Statement from Dr. John Duke Anthony, Founding President and CEO, National Council on U.S.-Arab Relations; Member, Secretary of State Kerry’s Advisory Committee on International Economic Policy and its Subcommittee on Sanctions; and Adjunct Professor, Defense Institute of Security Assistance Management; on occasion of the C3 Summit 2013 in New York.
Wael Fakharany, Ransel Potter, and other distinguished speakers and guests, I am honored to have been asked once again to address you at this second annual C3 Summit in New York. I am also pleased to be asked to identify an opportunity largely overlooked by the rest of the world and especially by many in the United States that will continue to have an extraordinary impact on global affairs. Such an opportunity is the little known but growing and increasingly formalized American relationship with the six Gulf Cooperation Council (GCC) member-countries of Bahrain, Kuwait, Oman, Qatar, Saudi Arabia, and the United Arab Emirates.
The GCC and its members arguably represented such an opportunity from the beginning of its establishment in May 1981. Certainly, the region they inhabit then as now is the one area more than any other on the planet to which the United States has mobilized, deployed, and led an internationally concerted coalition of the world’s armed forces three times in the last quarter century.

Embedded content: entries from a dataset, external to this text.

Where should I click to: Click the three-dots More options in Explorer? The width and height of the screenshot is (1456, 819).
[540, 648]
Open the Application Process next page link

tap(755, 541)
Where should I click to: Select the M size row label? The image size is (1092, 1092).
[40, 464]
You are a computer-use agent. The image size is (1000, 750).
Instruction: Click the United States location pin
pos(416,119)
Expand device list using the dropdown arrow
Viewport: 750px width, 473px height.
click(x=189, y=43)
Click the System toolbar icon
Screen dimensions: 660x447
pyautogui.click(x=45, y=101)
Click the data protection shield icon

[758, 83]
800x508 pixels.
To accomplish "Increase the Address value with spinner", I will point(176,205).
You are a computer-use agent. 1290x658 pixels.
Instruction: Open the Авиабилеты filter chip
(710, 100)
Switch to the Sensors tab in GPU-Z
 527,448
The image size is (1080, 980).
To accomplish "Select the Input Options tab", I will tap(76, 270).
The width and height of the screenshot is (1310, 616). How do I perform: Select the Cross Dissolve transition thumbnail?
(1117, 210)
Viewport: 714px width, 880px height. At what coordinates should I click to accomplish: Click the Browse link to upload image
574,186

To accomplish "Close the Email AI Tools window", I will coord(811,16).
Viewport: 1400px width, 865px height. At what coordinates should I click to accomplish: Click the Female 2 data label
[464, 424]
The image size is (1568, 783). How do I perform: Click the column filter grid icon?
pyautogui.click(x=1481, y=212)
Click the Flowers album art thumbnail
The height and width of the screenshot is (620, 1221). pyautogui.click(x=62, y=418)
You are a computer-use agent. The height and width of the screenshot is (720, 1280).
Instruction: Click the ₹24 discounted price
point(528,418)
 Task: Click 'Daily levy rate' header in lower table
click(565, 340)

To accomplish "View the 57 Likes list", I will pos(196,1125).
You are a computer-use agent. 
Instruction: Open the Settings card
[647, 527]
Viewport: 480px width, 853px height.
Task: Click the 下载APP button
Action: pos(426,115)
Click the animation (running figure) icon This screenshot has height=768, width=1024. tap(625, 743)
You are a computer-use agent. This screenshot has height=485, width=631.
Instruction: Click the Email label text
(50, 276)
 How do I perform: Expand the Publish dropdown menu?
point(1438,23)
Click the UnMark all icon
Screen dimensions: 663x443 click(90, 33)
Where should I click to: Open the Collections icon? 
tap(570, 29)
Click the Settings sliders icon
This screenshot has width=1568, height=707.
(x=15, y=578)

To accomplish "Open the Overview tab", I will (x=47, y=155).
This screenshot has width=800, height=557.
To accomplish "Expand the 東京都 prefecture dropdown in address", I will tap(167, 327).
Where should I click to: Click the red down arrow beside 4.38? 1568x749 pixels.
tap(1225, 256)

Even so, and despite the GCC countries wishing it were otherwise from the outset, and despite also the European Union (EU) and its member countries taking advantage of the opportunity practically from the beginning, often at America’s expense despite the latter’s economic and strategic comparative advantage, the United States mainly failed to do so.
Instead, for reasons arguably anchored in the deep-rooted and pervasive American negative stereotypes of Arabs and Muslims, and an undeclared suspicion of the potentially controversial use to which the extraordinary resources of such a collectivity might one day be put, one set of American Executive and Legislative Branch leaders after another paid little heed to the Riyadh-based GCC General Secretariat. Neither did Washington officialdom take seriously or respond credibly and respectfully to the members’ various overtures to try and place their relationship with world’s strongest power, and vice versa, on the firmest foundation possible.
Now, however, this has largely changed. At least on the economic and strategic fronts as they relate to America’s and the GCC’s respective quests for greater regional and global security and stability, and the respective potential for increased prosperity at both ends of the relationship, there is the end of an error and the beginning of an era quite unlike any before.